L'Esenzione per Categoria dei Consorzi è stata rinnovata per quattro volte dalla sua prima introduzione nel 1995 ed ora Bruxelles deve decidere se prolungare nuovamente le regole quando l'attuale regolamento scadrà ad aprile 2020.

I consorzi differiscono dalle conferenze, che sono state vietate in Europa 10 anni fa, per il fatto che la fissazione collettiva dei prezzi è proibita ed i membri devono ancora competere a vicenda.

L'idea è che lavorando assieme, ad esempio condividendo le navi, le linee di navigazione conseguirebbero incrementi di efficienza che potrebbero essere trasferiti ai clienti.

Ai sensi delle regole, ai consorzi viene automaticamente concesso il permesso a patto che la loro quota di una specifica direttrice di traffico non ecceda il 30%.

Quel livello può essere infranto legalmente ma alle linee di navigazione consorziate è richiesto di effettuare una autovalutazione per far sì che esse non abusino della loro posizione dominante e potrebbero essere sottoposte ad indagine nel caso di sospetto di comportamento anticoncorrenziale.

Con una prima comunicazione alla Commissione, il WSC (World Shipping Council), che rappresenta la maggioranza dei vettori globali, ha affermato che gli accordi di condivisione delle navi hanno promosso la concorrenza abbassando le barriere all'ingresso su una data direttrice di traffico.

"Il recente consolidamento del trasporto marittimo di linea non ha pregiudicato la regolamentazione dell'esenzione per categoria dei consorzi" afferma il WSC.

Ha poi aggiunto: "Il mercato resta 'alquanto frammentato' e non è prossimo ad una situazione in cui persino le compagnie di navigazione di punta potrebbero mantenere il loro livello di servizio a livello individuale.

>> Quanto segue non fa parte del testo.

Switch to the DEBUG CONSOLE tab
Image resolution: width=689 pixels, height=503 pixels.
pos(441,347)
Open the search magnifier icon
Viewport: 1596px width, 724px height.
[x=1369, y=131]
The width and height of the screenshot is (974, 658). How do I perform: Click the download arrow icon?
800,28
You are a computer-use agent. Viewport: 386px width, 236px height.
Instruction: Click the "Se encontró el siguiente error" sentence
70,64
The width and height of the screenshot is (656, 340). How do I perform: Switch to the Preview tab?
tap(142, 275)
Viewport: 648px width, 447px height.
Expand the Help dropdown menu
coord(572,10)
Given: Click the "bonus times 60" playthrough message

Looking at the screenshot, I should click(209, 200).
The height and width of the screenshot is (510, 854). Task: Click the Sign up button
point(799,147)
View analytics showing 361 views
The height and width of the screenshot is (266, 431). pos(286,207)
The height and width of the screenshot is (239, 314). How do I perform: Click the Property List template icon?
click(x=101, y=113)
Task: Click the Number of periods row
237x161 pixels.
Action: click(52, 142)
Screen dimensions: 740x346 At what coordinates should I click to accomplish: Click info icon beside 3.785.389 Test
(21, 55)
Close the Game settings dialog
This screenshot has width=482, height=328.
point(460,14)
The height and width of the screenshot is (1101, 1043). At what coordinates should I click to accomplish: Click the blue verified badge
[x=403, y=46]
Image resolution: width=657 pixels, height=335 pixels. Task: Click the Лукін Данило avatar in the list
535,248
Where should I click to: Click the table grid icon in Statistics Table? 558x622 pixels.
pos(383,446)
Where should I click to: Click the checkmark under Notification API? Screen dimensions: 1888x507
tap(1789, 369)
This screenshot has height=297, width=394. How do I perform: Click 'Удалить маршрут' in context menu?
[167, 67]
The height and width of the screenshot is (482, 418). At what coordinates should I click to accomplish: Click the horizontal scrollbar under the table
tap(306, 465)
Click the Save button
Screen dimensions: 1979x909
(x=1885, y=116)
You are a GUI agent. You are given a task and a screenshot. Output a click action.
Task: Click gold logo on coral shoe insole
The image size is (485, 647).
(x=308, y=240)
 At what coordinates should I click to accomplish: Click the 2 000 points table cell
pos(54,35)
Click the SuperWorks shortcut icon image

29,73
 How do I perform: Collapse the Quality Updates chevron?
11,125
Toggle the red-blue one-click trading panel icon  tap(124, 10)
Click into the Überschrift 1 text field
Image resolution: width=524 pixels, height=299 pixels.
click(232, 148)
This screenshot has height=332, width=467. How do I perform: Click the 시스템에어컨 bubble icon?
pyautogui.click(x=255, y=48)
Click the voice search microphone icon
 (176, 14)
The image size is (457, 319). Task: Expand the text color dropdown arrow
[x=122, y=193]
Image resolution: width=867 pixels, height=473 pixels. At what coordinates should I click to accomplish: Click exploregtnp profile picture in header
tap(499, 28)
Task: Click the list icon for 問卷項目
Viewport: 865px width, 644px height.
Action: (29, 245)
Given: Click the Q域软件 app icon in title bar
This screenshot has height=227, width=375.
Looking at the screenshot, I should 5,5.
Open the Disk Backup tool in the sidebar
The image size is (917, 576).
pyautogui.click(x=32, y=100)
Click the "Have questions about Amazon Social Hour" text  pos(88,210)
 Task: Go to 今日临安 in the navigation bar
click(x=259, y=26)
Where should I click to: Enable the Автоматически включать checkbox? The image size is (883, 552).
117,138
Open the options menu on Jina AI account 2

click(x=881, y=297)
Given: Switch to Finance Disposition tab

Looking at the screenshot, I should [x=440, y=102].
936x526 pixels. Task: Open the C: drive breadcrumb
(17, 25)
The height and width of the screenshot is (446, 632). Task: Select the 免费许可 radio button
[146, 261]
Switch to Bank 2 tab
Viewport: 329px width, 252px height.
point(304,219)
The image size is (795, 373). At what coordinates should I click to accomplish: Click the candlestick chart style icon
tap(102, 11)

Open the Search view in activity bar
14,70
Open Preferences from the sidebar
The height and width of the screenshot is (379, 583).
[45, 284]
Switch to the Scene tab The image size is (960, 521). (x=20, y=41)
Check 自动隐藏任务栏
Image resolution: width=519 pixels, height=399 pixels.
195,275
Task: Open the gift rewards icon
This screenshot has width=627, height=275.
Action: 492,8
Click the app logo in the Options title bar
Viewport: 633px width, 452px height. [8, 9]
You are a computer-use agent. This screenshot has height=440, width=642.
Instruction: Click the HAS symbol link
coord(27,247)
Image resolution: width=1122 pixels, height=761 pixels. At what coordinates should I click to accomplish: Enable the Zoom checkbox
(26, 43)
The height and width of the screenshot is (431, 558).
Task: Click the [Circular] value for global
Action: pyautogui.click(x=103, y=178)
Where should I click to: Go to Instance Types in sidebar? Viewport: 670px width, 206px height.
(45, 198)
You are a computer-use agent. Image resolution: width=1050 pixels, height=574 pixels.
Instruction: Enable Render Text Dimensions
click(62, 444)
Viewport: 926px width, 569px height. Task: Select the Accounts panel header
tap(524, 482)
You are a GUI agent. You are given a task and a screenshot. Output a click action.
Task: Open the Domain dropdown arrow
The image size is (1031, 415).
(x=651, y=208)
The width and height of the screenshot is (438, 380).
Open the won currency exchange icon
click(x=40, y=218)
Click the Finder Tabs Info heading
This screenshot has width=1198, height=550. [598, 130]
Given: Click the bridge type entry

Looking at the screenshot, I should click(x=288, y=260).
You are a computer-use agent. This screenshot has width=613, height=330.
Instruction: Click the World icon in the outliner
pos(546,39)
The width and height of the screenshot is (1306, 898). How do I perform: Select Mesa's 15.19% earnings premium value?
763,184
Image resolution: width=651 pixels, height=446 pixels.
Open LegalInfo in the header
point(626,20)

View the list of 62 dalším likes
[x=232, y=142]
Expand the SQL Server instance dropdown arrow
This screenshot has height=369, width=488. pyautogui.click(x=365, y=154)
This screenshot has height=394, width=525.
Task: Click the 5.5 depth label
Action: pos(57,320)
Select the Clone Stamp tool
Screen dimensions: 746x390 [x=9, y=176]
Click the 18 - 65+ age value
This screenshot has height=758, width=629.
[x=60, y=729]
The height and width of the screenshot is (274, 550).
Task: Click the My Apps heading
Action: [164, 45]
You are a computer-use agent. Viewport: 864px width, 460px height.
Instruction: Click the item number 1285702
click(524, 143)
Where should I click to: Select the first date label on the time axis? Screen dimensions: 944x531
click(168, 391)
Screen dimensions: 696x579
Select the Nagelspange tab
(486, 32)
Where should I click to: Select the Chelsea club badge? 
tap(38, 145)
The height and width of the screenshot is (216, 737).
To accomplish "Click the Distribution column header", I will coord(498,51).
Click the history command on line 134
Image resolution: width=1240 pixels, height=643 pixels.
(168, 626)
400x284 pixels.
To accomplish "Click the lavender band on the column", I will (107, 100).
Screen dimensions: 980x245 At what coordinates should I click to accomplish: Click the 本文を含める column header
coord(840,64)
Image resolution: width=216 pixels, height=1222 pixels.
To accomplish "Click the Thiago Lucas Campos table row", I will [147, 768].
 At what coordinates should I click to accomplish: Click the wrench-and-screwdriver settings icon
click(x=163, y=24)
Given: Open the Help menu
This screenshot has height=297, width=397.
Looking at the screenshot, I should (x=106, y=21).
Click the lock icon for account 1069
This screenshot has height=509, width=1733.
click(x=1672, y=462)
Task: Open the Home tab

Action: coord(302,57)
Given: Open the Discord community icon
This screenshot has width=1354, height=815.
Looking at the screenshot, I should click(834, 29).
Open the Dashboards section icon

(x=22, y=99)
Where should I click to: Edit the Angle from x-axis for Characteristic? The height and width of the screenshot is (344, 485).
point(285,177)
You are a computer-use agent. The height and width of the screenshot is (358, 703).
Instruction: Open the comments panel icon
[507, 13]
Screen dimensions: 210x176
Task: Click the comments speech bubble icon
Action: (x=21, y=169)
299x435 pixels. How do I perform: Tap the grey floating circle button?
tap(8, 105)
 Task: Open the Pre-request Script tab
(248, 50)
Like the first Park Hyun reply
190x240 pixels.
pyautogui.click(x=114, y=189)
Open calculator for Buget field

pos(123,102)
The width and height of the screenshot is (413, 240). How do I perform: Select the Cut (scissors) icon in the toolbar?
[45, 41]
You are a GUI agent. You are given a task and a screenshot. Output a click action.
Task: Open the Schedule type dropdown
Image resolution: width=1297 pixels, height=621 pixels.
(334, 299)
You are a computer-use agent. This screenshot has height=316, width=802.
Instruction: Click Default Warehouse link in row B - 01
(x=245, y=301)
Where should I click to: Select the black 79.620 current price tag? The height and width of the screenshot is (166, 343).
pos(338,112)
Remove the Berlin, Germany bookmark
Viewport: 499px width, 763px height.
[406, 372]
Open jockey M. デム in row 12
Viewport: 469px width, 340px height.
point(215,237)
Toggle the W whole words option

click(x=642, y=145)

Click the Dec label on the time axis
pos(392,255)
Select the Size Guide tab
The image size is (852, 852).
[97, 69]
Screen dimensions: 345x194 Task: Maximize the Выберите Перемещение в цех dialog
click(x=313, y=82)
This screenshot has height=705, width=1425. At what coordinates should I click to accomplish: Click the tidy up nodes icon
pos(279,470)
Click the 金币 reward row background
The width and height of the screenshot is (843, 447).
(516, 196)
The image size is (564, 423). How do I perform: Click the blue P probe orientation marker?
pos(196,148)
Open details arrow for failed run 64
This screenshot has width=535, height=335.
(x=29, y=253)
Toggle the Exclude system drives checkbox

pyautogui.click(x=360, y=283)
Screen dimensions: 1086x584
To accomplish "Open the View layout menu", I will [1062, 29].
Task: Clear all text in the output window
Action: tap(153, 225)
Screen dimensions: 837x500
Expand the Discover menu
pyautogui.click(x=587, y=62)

Infatti, l'incremento delle navi ad alta capacità ha reso il Consorzio BER più rilevante che mai".

Il WSC ha detto che il consolidamento non ha incrementato le quote di mercato dei consorzi al punto che l'esenzione sia divenuta superflua.

"La maggio parte dei consorzi ricadono entro la soglia delle quote di mercato delle esenzioni.

Persino rispetto alle tre grandi alleanze, nelle due maggiori direttrici di traffico est-ovest che toccano l'Europa quattro delle sei coppie di alleanza/direttrice di traffico sono state al di sotto della soglia del 30% a maggio del 2018".